This gyoza soup recipe can be your go to recipe when you’re running late and need to get in lots of veggies and flavour without putting any time or effort in.
This recipe is like a simplified Japanese dumpling soup, as we’re using ready made frozen dumplings that we cook within a simply seasoned broth, using minimal cupboard staple ingredients.
It only takes 10 minutes! You’ve gotta try it.
Gyoza is a type of Japanese dumpling. They are usually filled with a type of meat : i.e. chicken/pork, seafood : i.e. prawn or vegetables (cabbage, mushroom) etc. It’s often referred to as the Japanese version of Chinese pot-sticker dumplings.

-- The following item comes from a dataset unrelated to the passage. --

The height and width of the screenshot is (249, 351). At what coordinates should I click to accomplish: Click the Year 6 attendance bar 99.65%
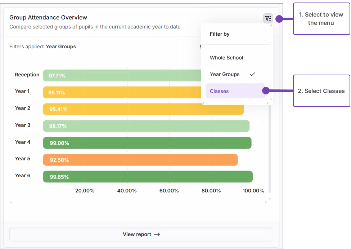tap(148, 177)
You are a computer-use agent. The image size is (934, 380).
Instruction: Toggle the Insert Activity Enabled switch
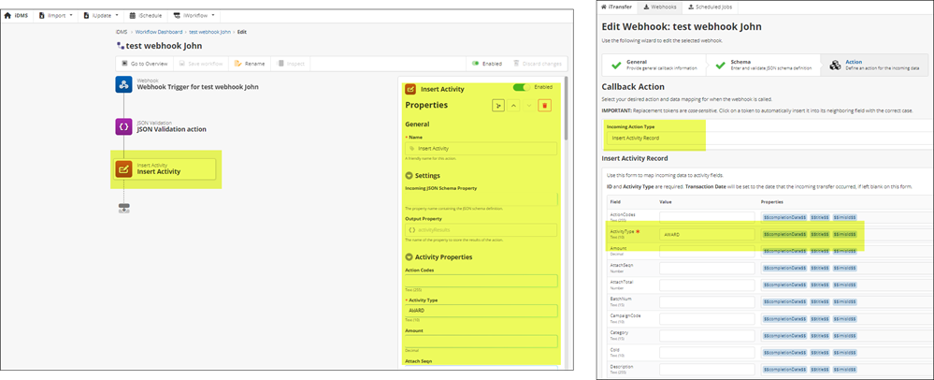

They can be cooked through steaming, boiling or pan frying, if you want a crispy dumpling. In this recipe they are cooked primarily through boiling.
I chose the ‘vegetable fusion gyoza’ by Itsu for this soup. They’re packed with vegetables, tofu and soya mince.

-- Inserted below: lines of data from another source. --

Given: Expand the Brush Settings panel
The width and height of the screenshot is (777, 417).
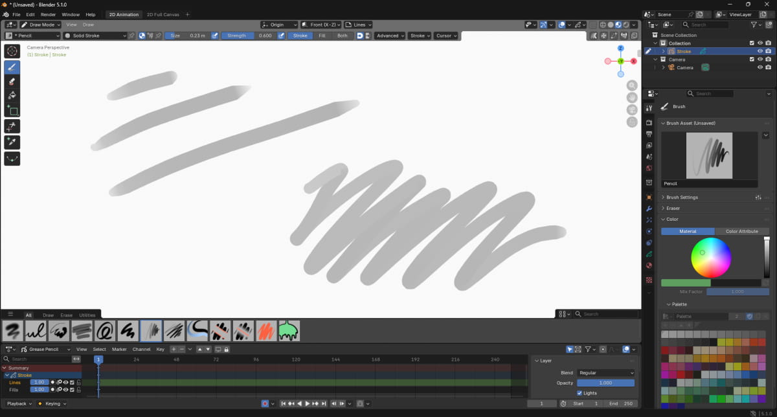Looking at the screenshot, I should pyautogui.click(x=682, y=197).
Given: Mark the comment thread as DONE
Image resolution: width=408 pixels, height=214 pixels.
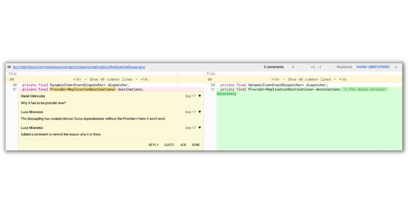Looking at the screenshot, I should (x=196, y=145).

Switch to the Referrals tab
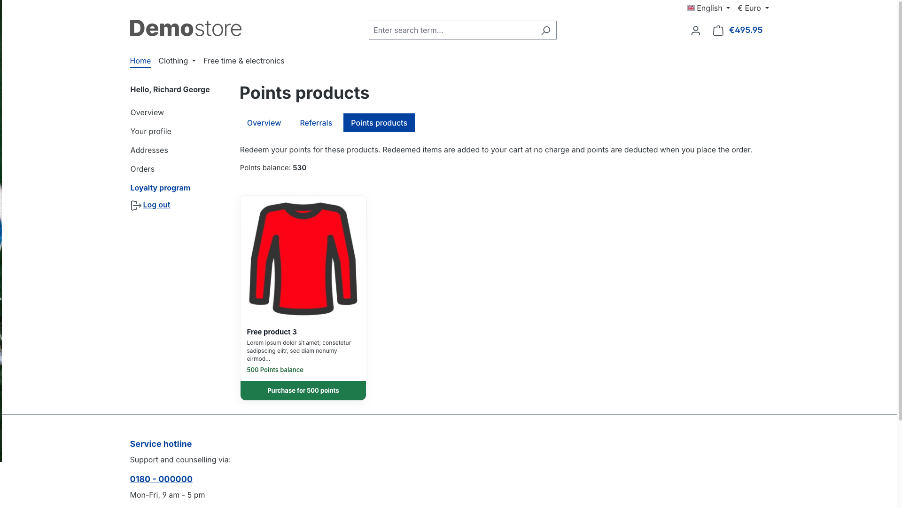click(x=316, y=123)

For any brothy soup, I love adding pak choi as one of the vegetable additions. In this gyoza soup, we roughly chop the pak choi instead of having long pieces to make it really easy to eat.
The spring onion is half used as an aromatic to flavour the broth and half used as a garnish to add crunch texture to top.
I love spiralized courgette here as it mimics a dumpling noodle soup vibe, whilst still keeping it super light. Perfect for a lunch-time recipe.
Just a simple stock cube and boiling water works perfectly as the base of our broth.
For a salty umami punch.
These are the quick aromatics to our dumpling soup. The ginger adds a bright zingy flavour alongside the garlic which creates a lovely flavour profile.
Starting this recipe off with chili oil gives a mild kick of spice that pairs with all of the flavours really well. If you prefer no spice, swap with a neutral oil like rapeseed oil.
Start by finely chopping the spring onion and separate the lighter and dark slices on a chopping board.
Then spiralize the courgette.
Add the chilli oil into a medium sized saucepan on a low heat. Add ½ of the thinly sliced spring onion (the whiter end) into the pan and season with salt. Fry for a couple of minutes.
Next, add the garlic and ginger to fry for a minute before throwing in the dumplings.
Then add the stock and soy sauce.
And add all the pak choi and spiralized courgette. Stir to combine and pop a lid on top. Simmer for around 7 minutes.
Serve with a sprinkle of spring onion and chilli flakes. Enjoy!
I definitely consider gyozas to be healthy, especially vegetable packed gyozas. The ones we use in this recipe are ready made dumplings that are frozen and packed with a mixture of veg, tofu and quorn. This means they’re loaded with a variety of micronutrients and also two sources of vegetarian protein.
Gyozas that are fried in a lot of oil are obviously higher in calories, however we are submerging them in broth and boiling them within the soup.
To increase the calories/portion size
Add ramen/rice noodles to the broth to add some more carbohydrates to the soup.
To increase protein
Add thinly sliced chicken/ pork to poach within the broth.
Vegetarian – add blocks of tofu to cook within the broth, or add crispy tofu if you prefer. Here’s my popular crispy soy tofu recipe that would work perfectly with this gyoza soup.
Other vegetables you could add
Can I boil frozen dumplings/ gyoza in broth?
Yes! It’s actually better to cook them within the broth as the seasoning and aromatics infuse into the dumplings, making the dish far more flavourful.
How to cook frozen gyoza
We’re pouring the frozen gyoza straight into the broth. It’ll temporarily cool the water but will return back to a boil after a minute.
Are gyozas gluten free?
The gyozas used in this recipe have a wrapping made from wheat flour, so they are sadly not gluten free. I’ve had a quick research though and have seen a few gluten free gyozas sold by some brands so check with your local supermarket.
Can I reheat/freeze this recipe?
This recipe is best made and eaten immediately. It only takes 10 minutes to whip up 1 serving so you hopefully won’t have a reason to reheat or freeze it anyway.